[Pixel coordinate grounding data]
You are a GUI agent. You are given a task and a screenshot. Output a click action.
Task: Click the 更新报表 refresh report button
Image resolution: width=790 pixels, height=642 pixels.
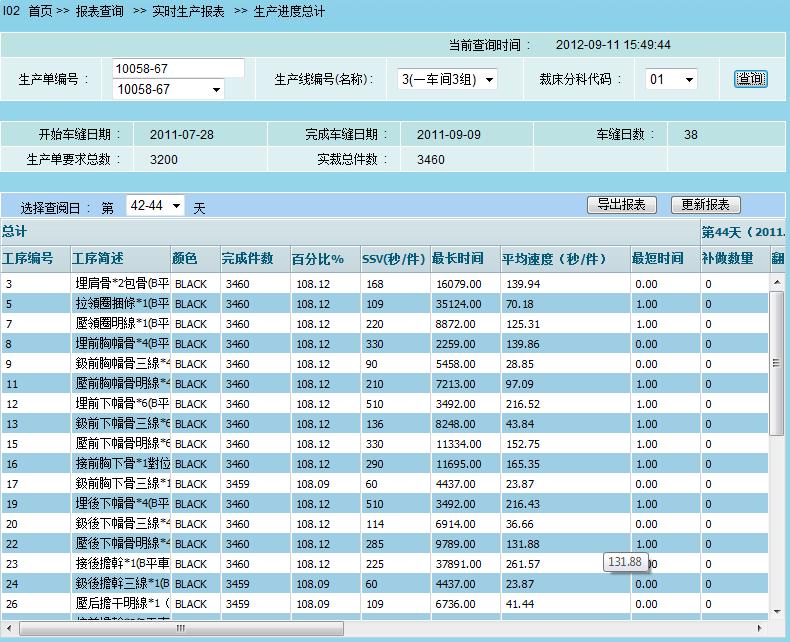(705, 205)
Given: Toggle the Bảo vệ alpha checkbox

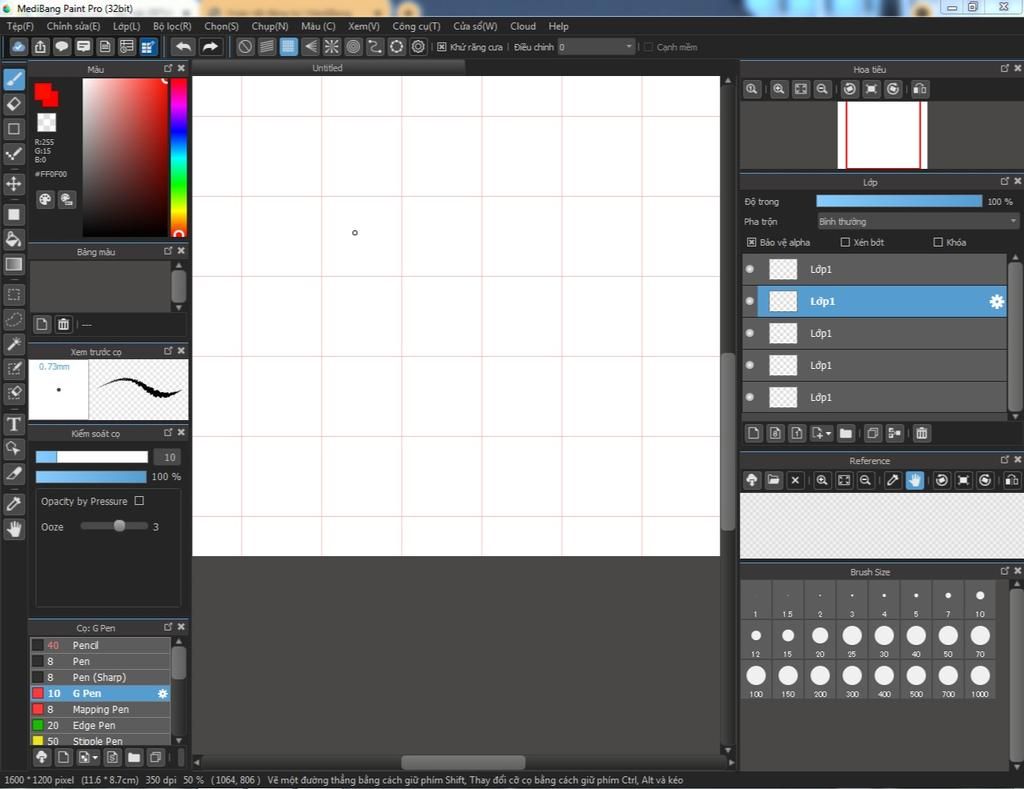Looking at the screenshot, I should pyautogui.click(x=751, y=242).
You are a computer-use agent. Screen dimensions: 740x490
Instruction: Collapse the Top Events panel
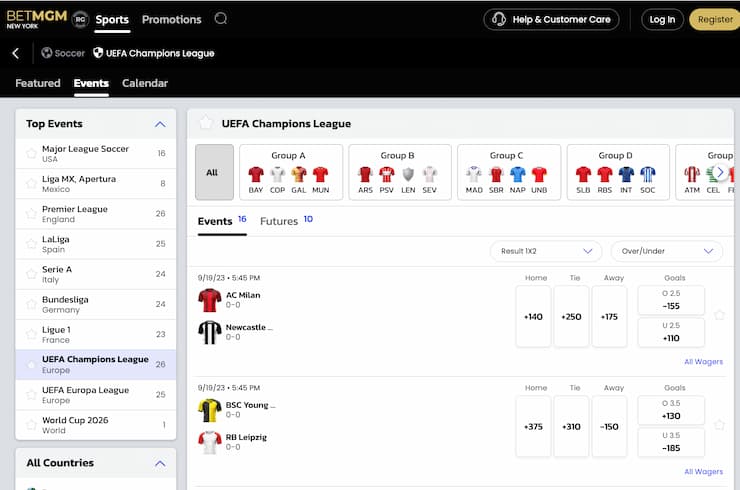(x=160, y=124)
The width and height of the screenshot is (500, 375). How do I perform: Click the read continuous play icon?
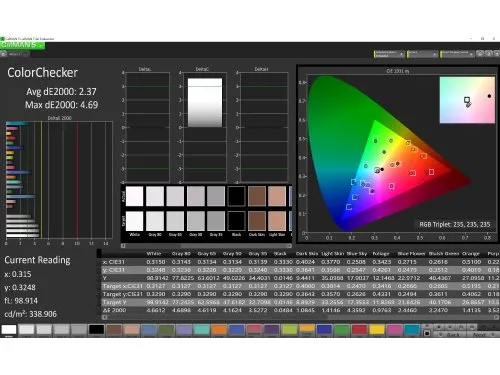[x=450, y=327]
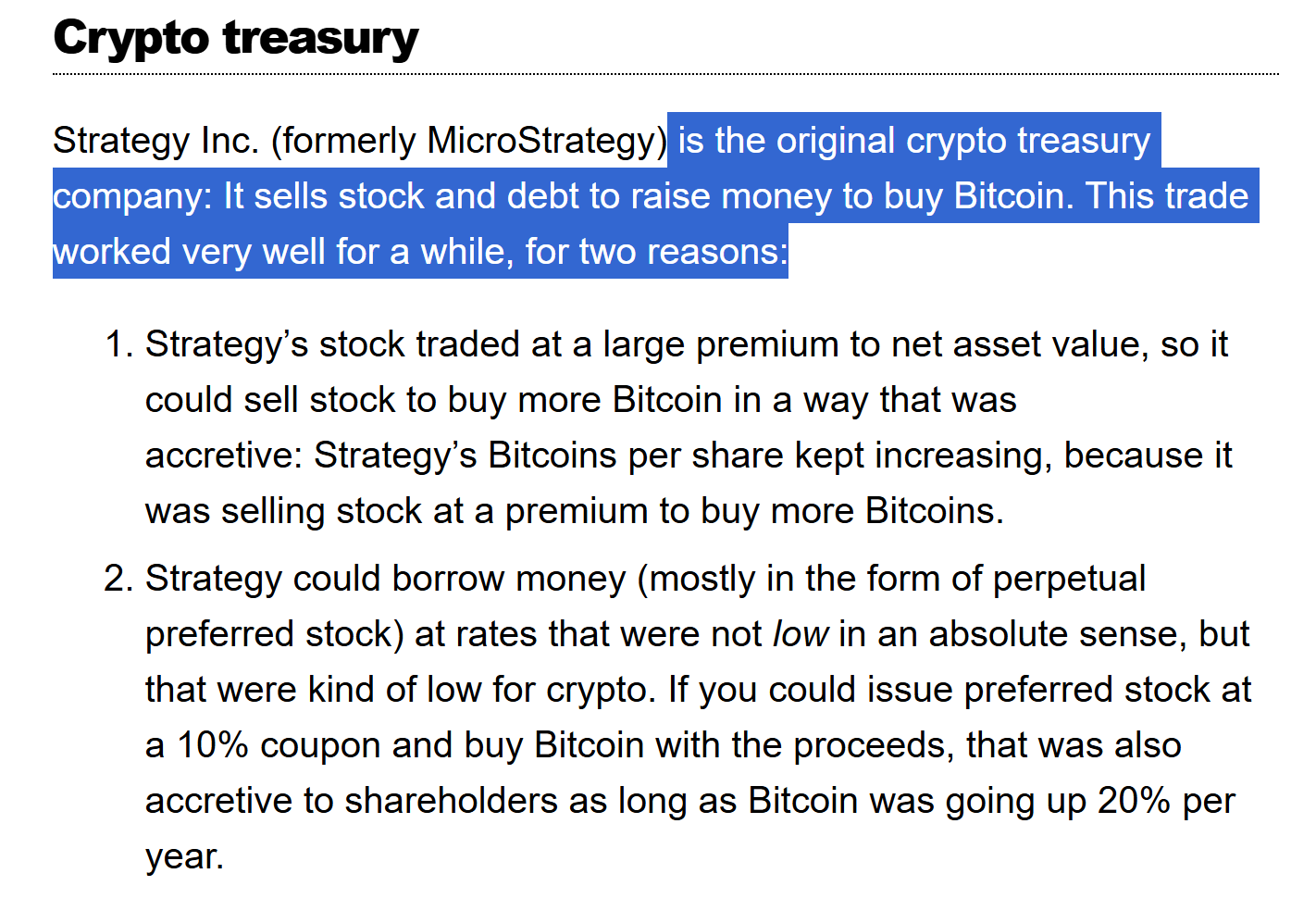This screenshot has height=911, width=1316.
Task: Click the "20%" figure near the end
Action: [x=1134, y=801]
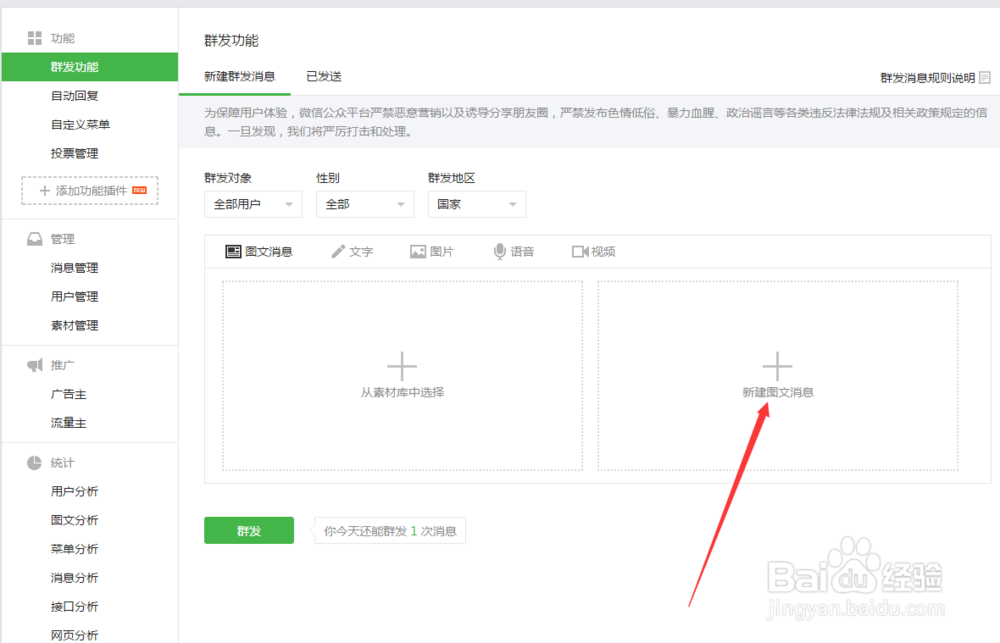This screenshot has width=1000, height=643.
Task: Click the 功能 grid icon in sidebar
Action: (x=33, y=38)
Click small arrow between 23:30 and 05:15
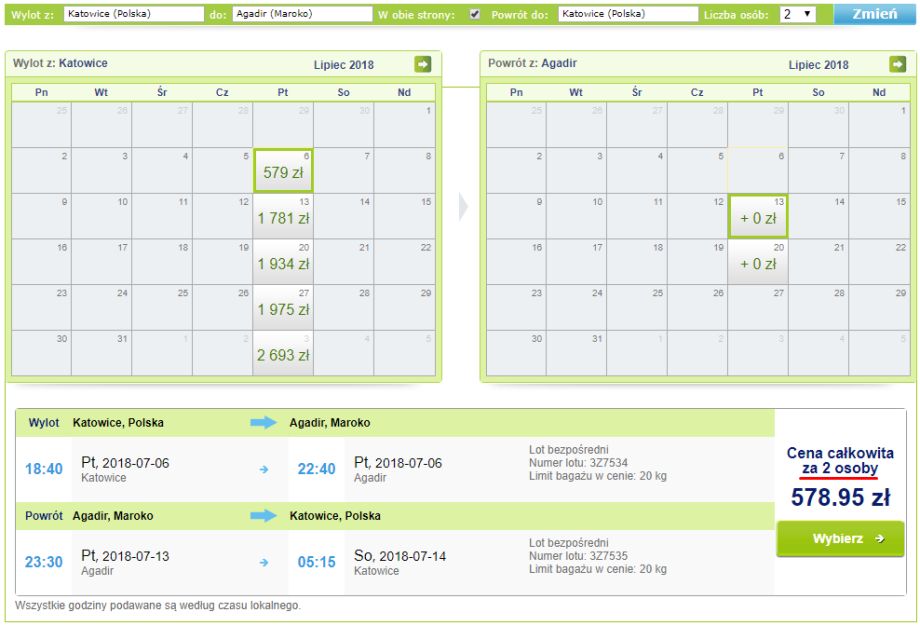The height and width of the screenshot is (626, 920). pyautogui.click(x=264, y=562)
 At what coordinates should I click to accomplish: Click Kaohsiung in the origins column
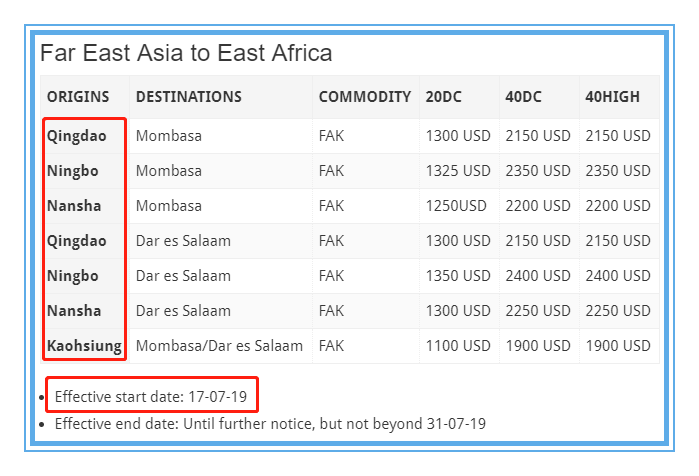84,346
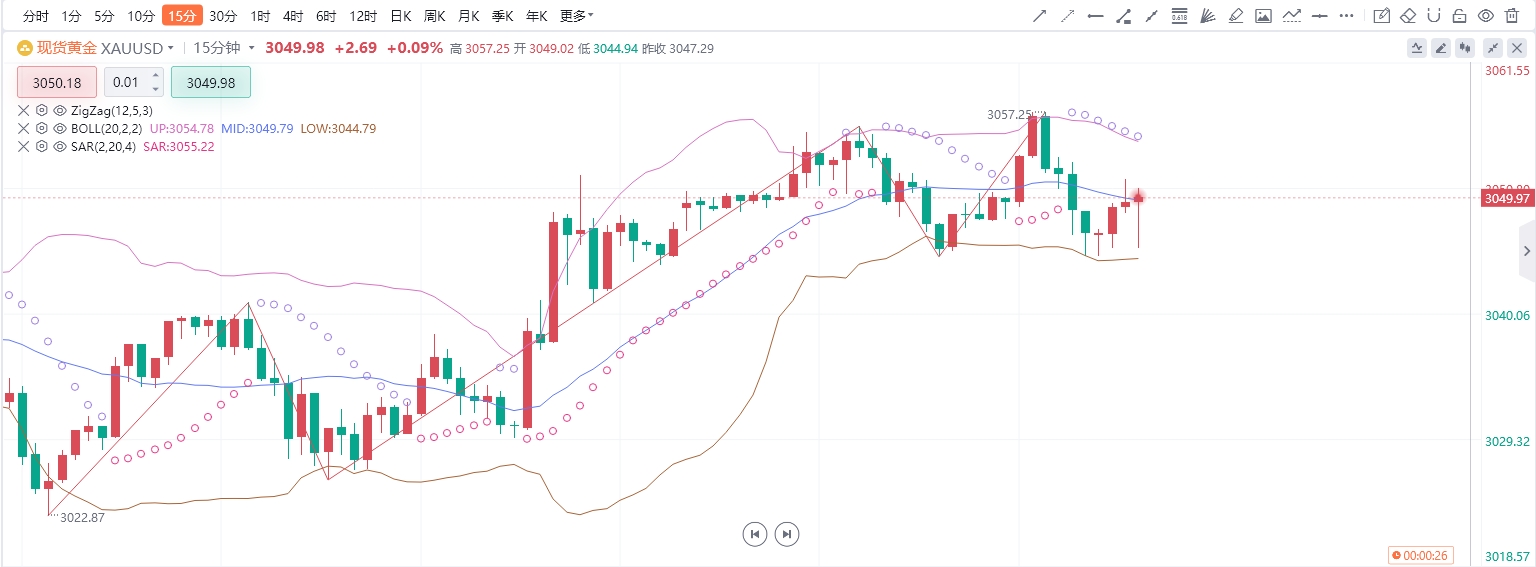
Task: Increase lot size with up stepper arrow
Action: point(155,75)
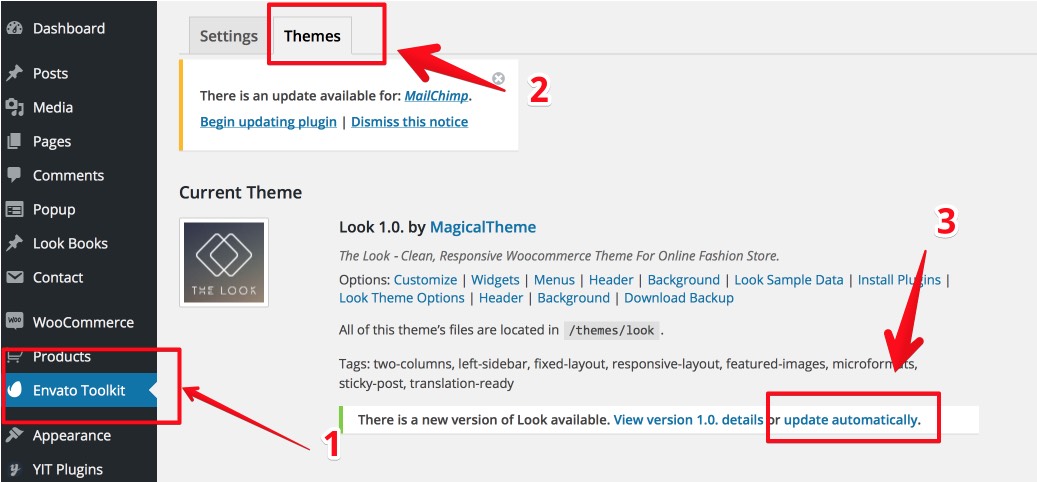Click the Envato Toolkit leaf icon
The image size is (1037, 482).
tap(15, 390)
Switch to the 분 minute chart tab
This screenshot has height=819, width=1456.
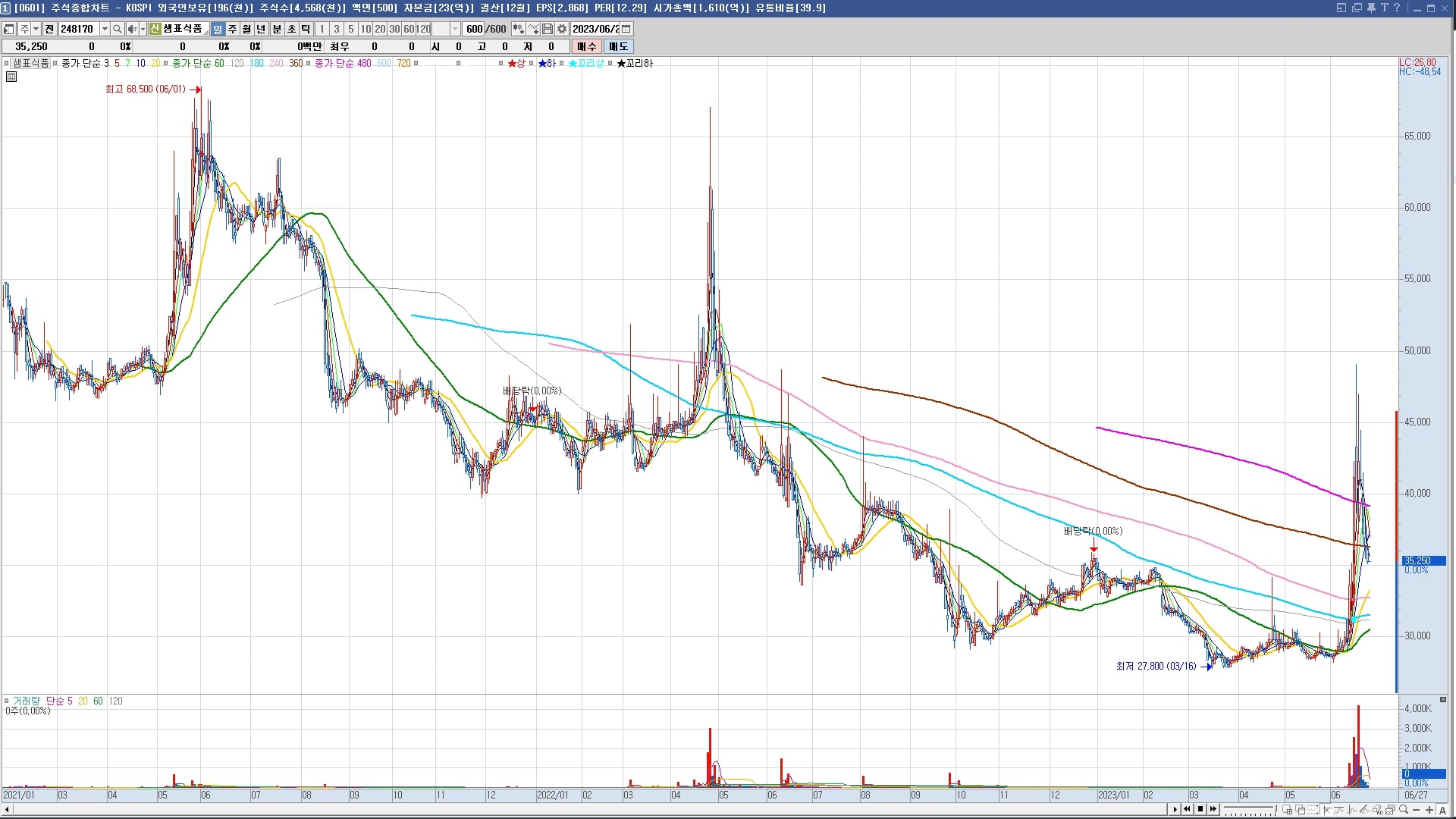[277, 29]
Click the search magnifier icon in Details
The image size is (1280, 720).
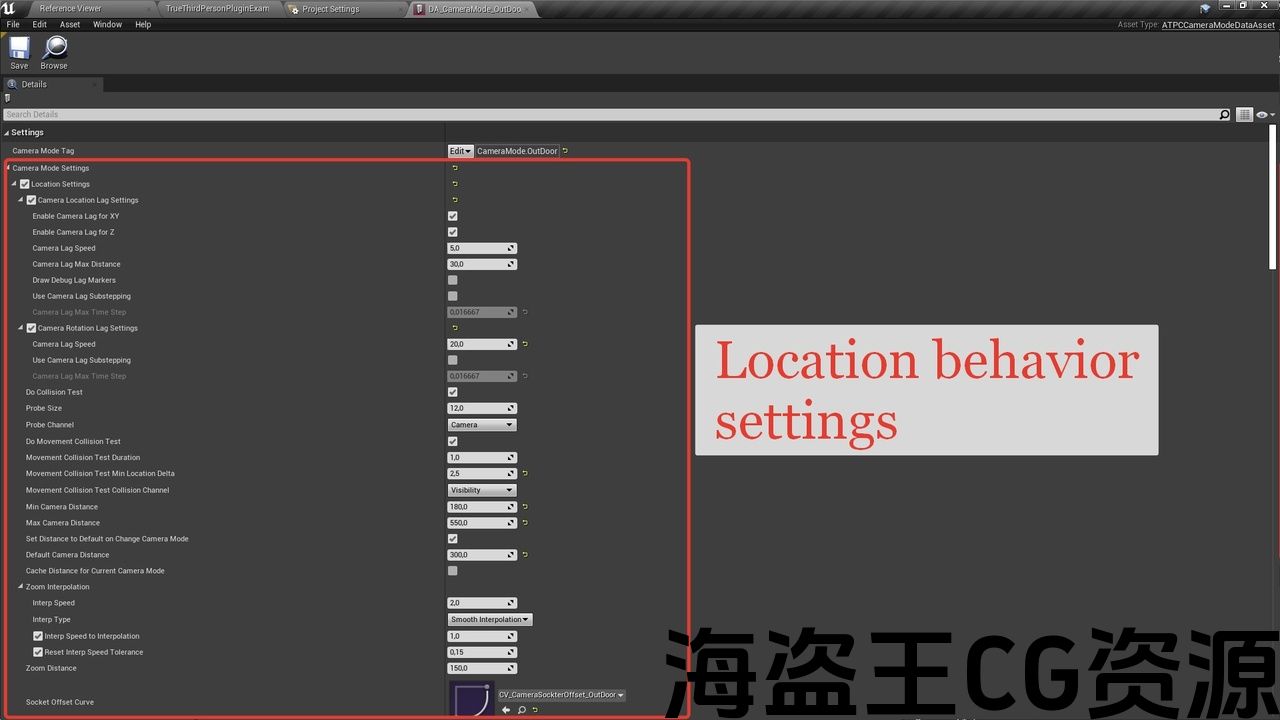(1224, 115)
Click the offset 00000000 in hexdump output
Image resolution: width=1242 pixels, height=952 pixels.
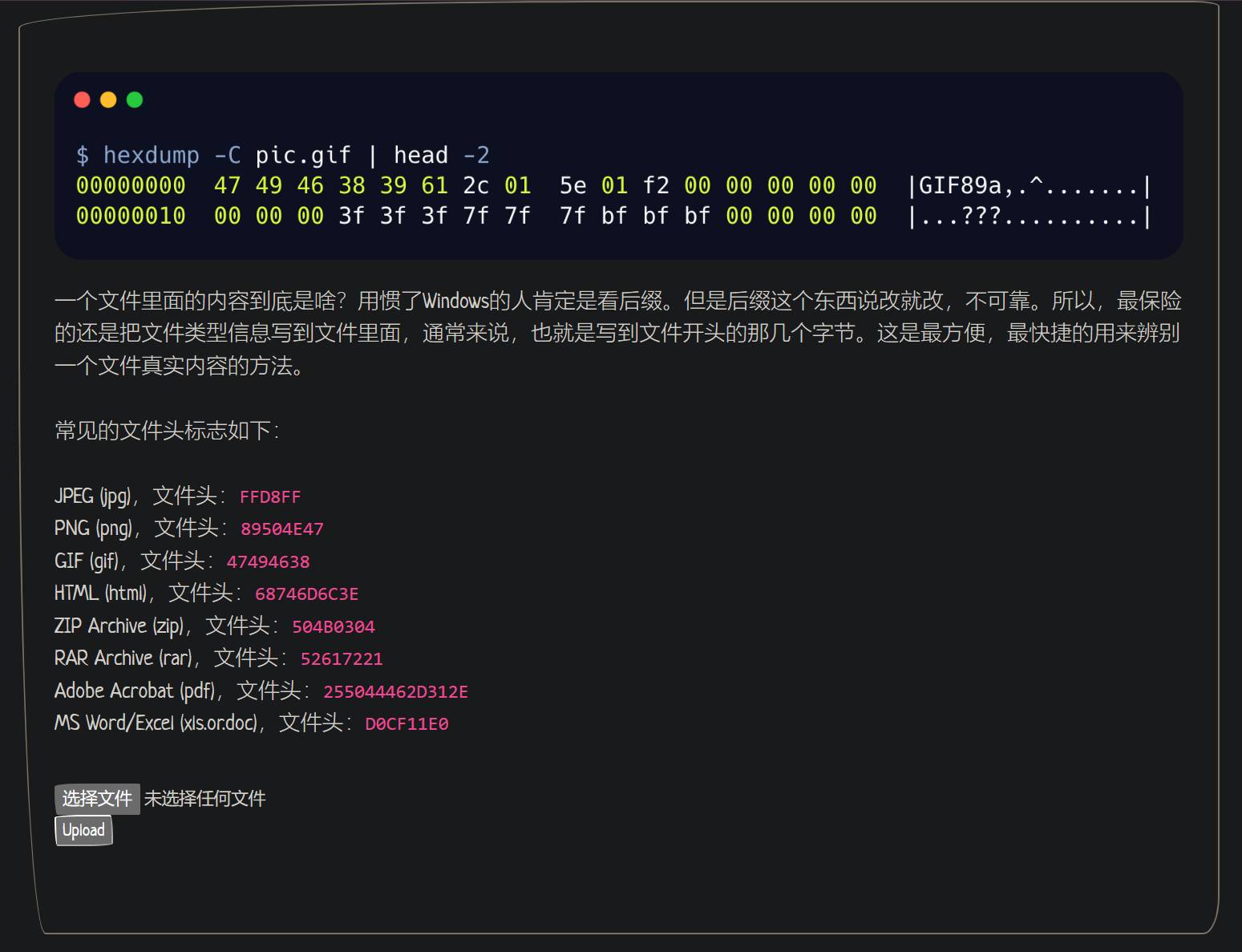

_EXERCISE:_ Copy every line above in which the string "agent" shows up.

_WRITTEN RESPONSE:_
You are a GUI agent. You are given a task and a screenshot. Output a click action.
You are a computer-use agent. Screen dimensions: 740x490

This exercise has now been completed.